The question has a "e.t.c" so I'm going to assume python is one of the options ;)
#!/usr/bin/env python3
import subprocess, re, json
# get blkid output
blkid = subprocess.check_output(["blkid"]).decode('utf-8')
devices = []
for line in [x for x in blkid.split('\n') if x]:
parameters = line.split()
for idx, parameter in enumerate(parameters):
if idx is 0:
devices.append({"DEVICE": re.sub(r':$','',parameter)})
continue
key_and_value = parameter.split('=')
devices[-1].update({
key_and_value[0]: re.sub(r'"','',key_and_value[1])
})
uuids = [{dev['DEVICE']: dev['UUID']} for dev in devices if 'UUID' in dev.keys()]
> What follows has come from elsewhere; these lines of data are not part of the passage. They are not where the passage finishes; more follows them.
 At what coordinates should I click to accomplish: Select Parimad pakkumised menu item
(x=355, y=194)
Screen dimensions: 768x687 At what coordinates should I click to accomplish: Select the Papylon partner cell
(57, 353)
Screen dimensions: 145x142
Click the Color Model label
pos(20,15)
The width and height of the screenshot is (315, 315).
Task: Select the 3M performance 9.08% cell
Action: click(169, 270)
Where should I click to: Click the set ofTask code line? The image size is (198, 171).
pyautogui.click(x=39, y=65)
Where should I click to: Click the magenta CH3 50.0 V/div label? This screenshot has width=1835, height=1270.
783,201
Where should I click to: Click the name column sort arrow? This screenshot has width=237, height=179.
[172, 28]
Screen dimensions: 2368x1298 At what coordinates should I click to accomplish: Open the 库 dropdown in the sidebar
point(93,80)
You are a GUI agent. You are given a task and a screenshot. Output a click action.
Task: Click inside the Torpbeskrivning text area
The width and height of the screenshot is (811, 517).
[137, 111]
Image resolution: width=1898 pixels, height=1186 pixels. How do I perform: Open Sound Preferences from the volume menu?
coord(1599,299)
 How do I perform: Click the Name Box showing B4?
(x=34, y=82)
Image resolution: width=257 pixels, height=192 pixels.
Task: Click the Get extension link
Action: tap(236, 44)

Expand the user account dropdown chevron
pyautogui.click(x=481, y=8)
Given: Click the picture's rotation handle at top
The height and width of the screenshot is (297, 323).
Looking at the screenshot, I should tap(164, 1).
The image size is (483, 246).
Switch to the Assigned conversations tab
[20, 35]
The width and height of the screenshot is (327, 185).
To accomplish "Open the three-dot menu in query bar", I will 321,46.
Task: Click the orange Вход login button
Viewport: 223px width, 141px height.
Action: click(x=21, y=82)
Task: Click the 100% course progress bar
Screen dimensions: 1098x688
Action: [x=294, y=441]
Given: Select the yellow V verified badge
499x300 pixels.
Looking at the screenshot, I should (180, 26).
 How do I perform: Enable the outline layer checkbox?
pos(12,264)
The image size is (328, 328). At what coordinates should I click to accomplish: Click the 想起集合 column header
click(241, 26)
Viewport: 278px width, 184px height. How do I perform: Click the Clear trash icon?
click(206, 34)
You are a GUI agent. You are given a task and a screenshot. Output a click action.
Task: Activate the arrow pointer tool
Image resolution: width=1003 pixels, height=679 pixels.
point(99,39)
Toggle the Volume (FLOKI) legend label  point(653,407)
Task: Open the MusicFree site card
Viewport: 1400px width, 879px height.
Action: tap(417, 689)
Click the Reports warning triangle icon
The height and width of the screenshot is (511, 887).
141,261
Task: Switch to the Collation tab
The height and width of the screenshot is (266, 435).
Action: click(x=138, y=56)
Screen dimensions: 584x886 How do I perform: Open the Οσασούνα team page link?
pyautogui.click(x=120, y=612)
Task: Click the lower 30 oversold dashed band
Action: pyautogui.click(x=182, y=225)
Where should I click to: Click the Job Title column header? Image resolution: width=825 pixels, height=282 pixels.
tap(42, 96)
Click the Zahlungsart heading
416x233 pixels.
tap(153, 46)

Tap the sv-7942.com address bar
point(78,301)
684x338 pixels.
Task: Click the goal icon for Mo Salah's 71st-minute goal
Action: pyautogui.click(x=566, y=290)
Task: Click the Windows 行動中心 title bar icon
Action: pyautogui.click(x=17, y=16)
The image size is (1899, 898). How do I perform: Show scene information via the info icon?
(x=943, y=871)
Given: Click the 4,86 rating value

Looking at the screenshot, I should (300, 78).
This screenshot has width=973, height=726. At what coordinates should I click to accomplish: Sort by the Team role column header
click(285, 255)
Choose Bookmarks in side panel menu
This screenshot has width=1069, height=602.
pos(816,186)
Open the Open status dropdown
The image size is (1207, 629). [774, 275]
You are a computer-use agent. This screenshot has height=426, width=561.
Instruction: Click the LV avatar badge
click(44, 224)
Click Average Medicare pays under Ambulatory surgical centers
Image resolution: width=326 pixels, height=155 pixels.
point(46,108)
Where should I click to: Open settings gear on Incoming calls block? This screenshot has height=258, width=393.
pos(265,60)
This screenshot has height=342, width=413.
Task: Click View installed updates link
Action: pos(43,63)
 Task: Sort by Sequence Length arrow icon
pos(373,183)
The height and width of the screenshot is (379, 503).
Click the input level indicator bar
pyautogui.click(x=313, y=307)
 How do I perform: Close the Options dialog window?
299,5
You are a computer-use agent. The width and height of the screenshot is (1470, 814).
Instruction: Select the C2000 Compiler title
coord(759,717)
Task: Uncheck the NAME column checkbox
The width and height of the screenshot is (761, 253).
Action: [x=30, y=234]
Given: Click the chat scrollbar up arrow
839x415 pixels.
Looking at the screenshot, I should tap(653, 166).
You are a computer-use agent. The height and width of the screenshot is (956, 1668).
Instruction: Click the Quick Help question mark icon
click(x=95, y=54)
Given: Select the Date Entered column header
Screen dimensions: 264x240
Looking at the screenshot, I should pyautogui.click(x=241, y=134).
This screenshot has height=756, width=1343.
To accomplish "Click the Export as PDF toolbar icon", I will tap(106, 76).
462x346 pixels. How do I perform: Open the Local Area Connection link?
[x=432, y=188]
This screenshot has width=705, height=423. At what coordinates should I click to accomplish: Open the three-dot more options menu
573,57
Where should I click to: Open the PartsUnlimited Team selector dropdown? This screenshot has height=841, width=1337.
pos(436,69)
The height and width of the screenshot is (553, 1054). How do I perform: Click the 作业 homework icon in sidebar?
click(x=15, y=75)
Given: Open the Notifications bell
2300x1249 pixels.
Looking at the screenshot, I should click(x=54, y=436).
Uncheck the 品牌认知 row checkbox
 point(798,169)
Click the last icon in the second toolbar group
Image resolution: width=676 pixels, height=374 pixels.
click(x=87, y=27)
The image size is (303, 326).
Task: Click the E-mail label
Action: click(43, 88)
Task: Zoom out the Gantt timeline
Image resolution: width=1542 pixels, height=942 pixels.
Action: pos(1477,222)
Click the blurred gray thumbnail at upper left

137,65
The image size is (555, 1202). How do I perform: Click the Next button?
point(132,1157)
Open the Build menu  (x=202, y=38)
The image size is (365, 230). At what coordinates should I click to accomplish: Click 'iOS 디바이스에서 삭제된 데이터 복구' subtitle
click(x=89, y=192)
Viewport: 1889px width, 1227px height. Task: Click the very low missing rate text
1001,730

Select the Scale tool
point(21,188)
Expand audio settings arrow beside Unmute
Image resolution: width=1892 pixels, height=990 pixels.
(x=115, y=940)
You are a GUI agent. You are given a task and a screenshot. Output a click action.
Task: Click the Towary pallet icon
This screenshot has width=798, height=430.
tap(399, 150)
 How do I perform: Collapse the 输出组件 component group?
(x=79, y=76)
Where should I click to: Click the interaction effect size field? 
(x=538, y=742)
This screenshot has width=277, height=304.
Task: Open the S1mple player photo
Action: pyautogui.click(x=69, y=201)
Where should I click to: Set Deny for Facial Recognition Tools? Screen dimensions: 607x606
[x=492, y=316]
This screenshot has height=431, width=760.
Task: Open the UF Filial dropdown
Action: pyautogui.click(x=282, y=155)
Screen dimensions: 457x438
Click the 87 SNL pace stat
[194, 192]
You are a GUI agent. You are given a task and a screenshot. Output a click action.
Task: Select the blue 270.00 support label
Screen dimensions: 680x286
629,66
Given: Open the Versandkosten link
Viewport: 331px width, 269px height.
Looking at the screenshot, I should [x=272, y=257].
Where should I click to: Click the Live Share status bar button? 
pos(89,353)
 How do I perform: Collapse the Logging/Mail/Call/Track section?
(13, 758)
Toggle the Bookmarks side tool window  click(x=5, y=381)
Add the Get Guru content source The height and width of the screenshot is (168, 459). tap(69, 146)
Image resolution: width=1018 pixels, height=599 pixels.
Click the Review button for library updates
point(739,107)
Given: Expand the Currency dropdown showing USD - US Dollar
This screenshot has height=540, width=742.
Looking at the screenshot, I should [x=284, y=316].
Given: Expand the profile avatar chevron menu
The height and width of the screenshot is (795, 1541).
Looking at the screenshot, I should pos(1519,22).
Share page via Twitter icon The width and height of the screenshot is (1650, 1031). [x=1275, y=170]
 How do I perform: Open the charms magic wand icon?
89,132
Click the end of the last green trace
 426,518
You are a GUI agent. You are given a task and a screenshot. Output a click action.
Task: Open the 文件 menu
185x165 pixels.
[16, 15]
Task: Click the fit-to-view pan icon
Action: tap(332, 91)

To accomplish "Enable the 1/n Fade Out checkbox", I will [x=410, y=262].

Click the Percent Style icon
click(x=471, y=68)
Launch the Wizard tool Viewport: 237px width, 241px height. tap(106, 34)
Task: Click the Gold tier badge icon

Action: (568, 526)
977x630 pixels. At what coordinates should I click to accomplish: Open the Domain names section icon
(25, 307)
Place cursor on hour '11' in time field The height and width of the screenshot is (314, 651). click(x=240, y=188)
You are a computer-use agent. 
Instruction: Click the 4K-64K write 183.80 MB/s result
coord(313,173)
print(json.dumps(uuids, indent=4, sort_keys=True))
Although, this is probably overkill and quite a few error handling/optimization is missing from this script XD
I assume you're using busybox in an initramfs and you are waiting for your e.g. USB drive with the rootfs on it to become available.
You could use the following awk script (busybox awk compliant).
# cat get-ruuid.awk
BEGIN {
ruuid=ENVIRON["RUUID"]
}
/^\/dev\/sd[a-z]/ {
if (index($0, tolower(ruuid)) || index($0, toupper(ruuid))) {
split($1, parts, ":")
printf("%s\n", parts[1])
exit(0) # Return success and stop further scanning.
}
}
END {
exit(1) # If we reach the end, it means RUUID was not found.
}
Call it as follows from e.g. the init script; this is not the most ideal way.
# The UUID of your root partition
export RUUID="<put proper uuid value here>"
for x in 1, 2, 3, 4, 5 ; do
mdev -s
found=$(blkid | awk -f ./get-ruuid.awk)
test -z $found || break; # If no longer zero length, break the loop.
sleep 1
done
But if this is the only reason why you would want to have an initramfs, I would use the 'root=PARTUUID=... waitroot' Linux kernel command line option. Check the kernel docs and sources.
Get the proper PARTUUID (NOT UUID) of your root partition with the blkid command.